I am sure people would have found out who wrote it and do not think the twitter mob which formed would have been satisfied with calling for him to be sacked as Dean of St. Patrick's Cathedral, Dublin. In that era he might have been in serious danger of being hanged, drawn and quartered!

Actually Swift did experience the 18th century equivalent of a twitter storm after some of his satirical work and it didn't stop him from writing, though it greatly affected his prospects for preferment and caused difficulty getting some of his work published - including "Gulliver's Travels"  for which he is now best remembered.
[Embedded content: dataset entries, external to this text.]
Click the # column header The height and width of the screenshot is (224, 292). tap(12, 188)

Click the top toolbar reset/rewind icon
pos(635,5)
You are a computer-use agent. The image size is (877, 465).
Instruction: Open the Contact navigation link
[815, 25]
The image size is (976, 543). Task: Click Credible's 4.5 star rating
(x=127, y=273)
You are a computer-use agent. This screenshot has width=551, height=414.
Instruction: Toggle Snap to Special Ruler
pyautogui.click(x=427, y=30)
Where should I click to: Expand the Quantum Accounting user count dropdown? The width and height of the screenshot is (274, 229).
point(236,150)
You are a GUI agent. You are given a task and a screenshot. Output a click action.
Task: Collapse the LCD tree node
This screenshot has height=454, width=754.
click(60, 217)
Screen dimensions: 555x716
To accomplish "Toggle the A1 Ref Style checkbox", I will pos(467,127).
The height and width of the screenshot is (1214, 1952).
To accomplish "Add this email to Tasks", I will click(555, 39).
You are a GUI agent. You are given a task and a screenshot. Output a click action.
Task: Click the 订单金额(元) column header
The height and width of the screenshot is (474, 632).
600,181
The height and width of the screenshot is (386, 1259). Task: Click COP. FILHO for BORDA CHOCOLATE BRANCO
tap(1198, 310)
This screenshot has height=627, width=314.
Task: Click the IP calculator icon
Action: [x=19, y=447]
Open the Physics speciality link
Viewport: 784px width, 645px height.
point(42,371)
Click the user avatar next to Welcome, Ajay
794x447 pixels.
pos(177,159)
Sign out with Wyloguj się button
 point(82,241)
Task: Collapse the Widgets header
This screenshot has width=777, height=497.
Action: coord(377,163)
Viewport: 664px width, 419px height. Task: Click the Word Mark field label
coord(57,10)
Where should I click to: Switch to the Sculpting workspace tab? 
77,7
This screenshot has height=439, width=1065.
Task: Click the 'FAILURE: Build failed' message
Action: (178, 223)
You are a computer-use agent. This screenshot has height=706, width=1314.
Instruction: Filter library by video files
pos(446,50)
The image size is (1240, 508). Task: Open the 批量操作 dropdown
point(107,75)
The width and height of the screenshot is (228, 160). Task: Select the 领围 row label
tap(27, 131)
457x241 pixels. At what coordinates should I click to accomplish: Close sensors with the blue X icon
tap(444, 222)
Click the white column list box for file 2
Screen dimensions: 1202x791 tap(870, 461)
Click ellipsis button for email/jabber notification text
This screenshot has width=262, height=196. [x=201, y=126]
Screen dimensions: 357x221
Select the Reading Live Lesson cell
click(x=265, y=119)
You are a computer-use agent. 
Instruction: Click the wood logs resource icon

But Swift was one of a kind: W. B. Yeats poetically translated the latin Epitaph Swift wrote for himself into English as:
Swift has sailed into his rest;
Savage indignation there
Cannot lacerate his breast.
Imitate him if you dare,
World-besotted traveller; he
Served human liberty.


One who did dare to imitate Swift was Larry Niven, who in

"Another modest proposal: the roentgen standard"

suggests using coins made from radioactive nuclear by-products to replace fiat money. This would have such useful advantages as that "Foreign Aid could be delivered by ICBM."

This might be the only form of international aid which UKIP and Tony Blair would both approve of.

(Yes, that WAS a joke.)

I have been reading an article in "Commentary" called The Timothy Hunt Witch Hunt, which should be required reading for everyone, whatever they might think of the rights and wrongs of this issue because it illustrates how easy it is for someone with even a highly distinguished career to destroy it in five minutes. And how much care you should take before assuming that all the allegations against anyone who becomes the victim of a social media firestorm are true.

If we carry on like this, irony as a means of expression will become unknown. Which would be a shame. But not as much of a shame as the fact that people have had their lives wrecked for comments for which the punishment is utterly disproportionate.

POSTSCRIPT

You couldn't make it up. Within minutes of posting this, I noticed that earlier today Yasmin Alibhai-Brown had tweeted that "For Toffs missing hunting let them shoot migrants."

You can take this both ways - yes this was irony but I saw it in a re-tweet asking if we could petition the BBC never to let "this bigot" anywhere near a radio or TV studio ever again.

Then again, I think the person who made that re-tweet was being ironic too ...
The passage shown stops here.